» **Your objective**:
Return an exact copy of the entries, skipping any picture you find.

Stored data:
Segment Open

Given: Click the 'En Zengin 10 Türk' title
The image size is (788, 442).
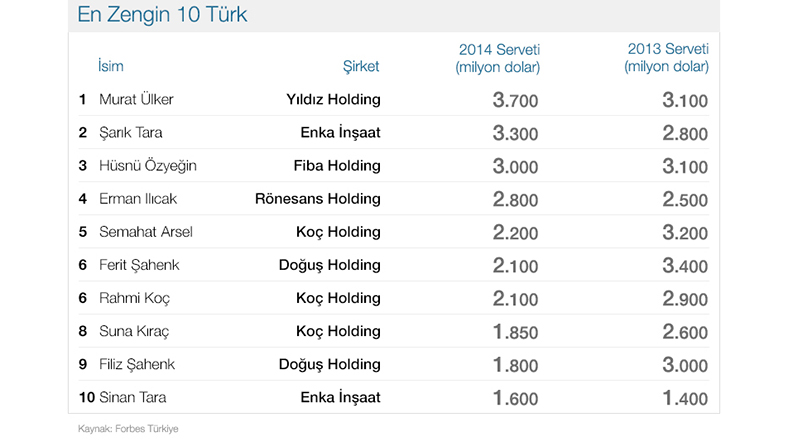Looking at the screenshot, I should 162,15.
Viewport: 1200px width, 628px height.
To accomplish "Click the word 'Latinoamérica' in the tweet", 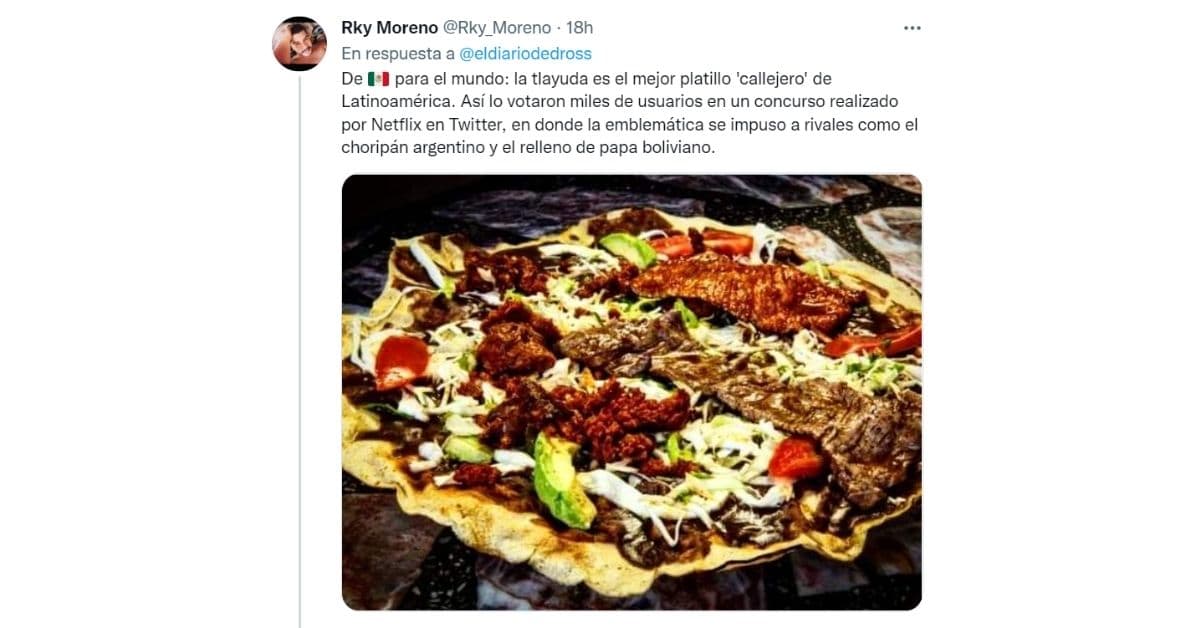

Segment Closed

» **Response area**:
Given: Click the 'En Zengin 10 Türk' title
The image size is (788, 442).
Looking at the screenshot, I should 162,15.
Viewport: 1200px width, 628px height.
To accomplish "Click the word 'Latinoamérica' in the tweet", 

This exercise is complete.